The stretch wanted below opens at the line containing "Instruction: Open blue" and closes at the line containing "Given: Click external link icon beside logs". Please return it exactly, with no other lines.
§
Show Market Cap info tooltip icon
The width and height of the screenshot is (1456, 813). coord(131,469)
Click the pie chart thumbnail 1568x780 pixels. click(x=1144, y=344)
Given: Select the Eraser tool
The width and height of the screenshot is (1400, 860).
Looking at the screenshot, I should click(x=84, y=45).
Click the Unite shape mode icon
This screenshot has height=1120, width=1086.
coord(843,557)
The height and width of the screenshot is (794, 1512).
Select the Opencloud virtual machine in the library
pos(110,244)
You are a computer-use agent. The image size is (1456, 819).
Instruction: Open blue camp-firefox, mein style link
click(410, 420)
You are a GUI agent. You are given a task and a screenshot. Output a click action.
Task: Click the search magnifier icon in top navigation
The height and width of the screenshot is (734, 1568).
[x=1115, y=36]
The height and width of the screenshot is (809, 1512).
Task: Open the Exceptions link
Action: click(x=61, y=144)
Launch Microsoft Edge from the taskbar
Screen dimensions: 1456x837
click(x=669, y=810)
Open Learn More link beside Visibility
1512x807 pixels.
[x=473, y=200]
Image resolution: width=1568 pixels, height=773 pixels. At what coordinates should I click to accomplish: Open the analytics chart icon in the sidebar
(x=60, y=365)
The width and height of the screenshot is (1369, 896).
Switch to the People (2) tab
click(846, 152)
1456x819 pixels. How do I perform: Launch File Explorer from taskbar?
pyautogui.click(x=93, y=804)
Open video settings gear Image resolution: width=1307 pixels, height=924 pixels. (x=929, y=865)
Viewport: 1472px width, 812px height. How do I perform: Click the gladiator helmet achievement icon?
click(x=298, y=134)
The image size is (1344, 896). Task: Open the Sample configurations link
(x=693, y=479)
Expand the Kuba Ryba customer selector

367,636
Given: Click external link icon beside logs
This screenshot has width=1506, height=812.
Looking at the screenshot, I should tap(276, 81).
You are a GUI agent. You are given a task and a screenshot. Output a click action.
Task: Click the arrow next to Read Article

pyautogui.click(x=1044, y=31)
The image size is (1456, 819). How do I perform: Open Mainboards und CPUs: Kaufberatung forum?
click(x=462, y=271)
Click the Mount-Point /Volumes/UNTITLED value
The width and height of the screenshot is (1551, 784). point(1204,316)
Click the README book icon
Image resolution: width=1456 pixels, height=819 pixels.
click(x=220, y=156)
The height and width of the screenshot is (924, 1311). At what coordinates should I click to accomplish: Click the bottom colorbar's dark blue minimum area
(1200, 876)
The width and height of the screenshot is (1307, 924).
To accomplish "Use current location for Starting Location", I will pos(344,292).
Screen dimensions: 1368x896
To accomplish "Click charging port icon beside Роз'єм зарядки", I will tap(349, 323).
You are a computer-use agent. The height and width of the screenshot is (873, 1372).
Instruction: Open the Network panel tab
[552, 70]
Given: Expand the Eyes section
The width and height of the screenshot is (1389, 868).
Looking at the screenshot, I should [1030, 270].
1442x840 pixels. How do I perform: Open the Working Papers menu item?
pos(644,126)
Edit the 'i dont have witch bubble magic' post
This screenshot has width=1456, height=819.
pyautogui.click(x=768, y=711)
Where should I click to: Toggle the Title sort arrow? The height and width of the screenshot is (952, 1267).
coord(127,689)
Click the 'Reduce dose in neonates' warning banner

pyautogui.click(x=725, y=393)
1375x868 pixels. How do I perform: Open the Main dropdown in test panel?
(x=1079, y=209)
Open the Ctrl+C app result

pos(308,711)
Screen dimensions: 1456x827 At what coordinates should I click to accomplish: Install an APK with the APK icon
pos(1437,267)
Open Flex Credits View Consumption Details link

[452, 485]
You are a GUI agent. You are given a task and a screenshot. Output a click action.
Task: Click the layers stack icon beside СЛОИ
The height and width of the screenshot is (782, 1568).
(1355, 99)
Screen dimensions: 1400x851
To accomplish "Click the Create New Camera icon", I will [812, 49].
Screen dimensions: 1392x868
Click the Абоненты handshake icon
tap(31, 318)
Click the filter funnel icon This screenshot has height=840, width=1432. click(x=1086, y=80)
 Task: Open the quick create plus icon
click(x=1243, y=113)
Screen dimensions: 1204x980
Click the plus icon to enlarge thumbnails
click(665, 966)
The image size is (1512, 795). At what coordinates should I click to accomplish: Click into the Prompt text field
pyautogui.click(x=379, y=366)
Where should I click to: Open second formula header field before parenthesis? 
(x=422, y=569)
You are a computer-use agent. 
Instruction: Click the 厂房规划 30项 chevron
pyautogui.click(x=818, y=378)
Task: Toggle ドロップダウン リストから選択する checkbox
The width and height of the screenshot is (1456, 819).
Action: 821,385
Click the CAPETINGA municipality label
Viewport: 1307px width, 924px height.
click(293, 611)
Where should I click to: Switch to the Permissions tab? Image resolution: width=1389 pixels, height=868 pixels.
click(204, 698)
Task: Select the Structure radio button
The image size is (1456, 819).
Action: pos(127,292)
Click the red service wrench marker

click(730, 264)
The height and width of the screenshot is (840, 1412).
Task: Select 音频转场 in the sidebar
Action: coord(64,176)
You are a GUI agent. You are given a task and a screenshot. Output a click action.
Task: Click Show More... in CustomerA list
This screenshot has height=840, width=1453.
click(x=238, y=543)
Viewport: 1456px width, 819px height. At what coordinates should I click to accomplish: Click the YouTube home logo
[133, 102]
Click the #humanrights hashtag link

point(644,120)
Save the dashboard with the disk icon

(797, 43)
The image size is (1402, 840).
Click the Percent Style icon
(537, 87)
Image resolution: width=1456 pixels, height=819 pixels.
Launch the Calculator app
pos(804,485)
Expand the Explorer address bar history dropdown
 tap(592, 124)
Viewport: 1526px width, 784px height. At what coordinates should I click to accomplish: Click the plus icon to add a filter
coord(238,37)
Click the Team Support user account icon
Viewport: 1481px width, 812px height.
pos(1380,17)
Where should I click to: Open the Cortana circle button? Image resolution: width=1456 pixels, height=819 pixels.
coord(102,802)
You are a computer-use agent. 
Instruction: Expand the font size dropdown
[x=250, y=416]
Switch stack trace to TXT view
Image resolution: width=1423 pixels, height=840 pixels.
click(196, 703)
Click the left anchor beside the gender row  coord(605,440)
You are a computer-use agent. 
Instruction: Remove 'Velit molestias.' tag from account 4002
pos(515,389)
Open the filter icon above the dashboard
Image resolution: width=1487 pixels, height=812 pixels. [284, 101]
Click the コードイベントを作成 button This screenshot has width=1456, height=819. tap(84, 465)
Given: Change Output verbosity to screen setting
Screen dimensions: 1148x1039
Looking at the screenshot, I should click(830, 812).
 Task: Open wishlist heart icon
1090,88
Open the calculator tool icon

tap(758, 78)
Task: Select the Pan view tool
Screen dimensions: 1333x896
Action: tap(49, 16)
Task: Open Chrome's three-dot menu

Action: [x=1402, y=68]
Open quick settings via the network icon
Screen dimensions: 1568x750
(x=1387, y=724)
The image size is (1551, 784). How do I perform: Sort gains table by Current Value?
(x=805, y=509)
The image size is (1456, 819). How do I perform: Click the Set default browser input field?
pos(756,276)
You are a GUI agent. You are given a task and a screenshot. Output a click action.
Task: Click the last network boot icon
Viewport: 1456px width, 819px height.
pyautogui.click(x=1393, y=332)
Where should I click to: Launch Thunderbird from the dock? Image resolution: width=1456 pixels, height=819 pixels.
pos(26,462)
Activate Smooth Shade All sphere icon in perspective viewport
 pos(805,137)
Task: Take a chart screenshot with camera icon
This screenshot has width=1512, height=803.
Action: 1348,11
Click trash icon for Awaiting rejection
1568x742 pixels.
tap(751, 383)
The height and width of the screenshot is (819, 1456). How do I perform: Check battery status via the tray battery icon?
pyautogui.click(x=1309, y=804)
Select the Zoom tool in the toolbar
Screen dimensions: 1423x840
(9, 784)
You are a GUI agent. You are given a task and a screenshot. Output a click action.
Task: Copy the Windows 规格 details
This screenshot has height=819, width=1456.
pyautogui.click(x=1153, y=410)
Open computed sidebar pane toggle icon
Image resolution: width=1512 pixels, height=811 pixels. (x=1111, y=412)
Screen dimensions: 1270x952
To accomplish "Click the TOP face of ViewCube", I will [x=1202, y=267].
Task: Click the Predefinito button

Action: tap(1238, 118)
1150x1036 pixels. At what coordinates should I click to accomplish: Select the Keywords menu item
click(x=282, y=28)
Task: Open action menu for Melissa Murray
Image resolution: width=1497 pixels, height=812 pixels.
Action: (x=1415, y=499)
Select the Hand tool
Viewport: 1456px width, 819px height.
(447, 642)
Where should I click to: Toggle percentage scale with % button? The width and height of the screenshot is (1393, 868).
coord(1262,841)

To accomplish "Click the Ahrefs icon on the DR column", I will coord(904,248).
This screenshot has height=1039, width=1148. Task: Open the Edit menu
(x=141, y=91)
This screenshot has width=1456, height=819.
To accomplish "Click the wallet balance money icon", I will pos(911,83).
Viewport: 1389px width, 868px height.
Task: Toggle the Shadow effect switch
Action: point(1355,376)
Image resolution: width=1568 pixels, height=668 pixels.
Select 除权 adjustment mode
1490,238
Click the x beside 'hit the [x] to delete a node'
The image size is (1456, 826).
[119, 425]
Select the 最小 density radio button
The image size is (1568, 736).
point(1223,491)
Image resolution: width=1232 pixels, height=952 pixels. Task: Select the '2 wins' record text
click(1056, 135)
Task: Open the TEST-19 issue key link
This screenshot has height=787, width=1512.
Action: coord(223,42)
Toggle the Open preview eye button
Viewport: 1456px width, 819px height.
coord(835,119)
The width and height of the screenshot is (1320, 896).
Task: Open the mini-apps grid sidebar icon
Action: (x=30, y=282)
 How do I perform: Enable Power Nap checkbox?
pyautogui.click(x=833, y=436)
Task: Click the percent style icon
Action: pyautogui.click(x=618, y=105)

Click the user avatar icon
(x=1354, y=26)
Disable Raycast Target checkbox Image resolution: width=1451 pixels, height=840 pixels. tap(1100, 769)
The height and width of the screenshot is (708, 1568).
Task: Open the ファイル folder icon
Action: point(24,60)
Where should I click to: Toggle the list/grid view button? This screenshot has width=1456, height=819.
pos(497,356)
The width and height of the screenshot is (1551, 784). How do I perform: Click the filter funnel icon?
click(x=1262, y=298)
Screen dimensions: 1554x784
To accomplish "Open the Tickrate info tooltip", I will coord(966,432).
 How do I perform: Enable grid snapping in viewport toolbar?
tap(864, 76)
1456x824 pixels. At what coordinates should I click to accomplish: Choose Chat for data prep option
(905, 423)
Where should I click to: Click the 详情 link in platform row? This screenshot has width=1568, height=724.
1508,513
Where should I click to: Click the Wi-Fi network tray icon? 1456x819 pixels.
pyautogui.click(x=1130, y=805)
§
• YOUR SOLUTION
Instruction: Open blue camp-firefox, mein style link
click(410, 420)
You are a GUI agent. You are given a task and a screenshot. Output a click action.
Task: Click the search magnifier icon in top navigation
The height and width of the screenshot is (734, 1568).
[x=1115, y=36]
The height and width of the screenshot is (809, 1512).
Task: Open the Exceptions link
Action: click(x=61, y=144)
Launch Microsoft Edge from the taskbar
Screen dimensions: 1456x837
click(x=669, y=810)
Open Learn More link beside Visibility
1512x807 pixels.
[x=473, y=200]
Image resolution: width=1568 pixels, height=773 pixels. At what coordinates should I click to accomplish: Open the analytics chart icon in the sidebar
(x=60, y=365)
The width and height of the screenshot is (1369, 896).
Switch to the People (2) tab
click(846, 152)
1456x819 pixels. How do I perform: Launch File Explorer from taskbar?
pyautogui.click(x=93, y=804)
Open video settings gear Image resolution: width=1307 pixels, height=924 pixels. (x=929, y=865)
Viewport: 1472px width, 812px height. How do I perform: Click the gladiator helmet achievement icon?
click(x=298, y=134)
The image size is (1344, 896). Task: Open the Sample configurations link
(x=693, y=479)
Expand the Kuba Ryba customer selector

367,636
Given: Click external link icon beside logs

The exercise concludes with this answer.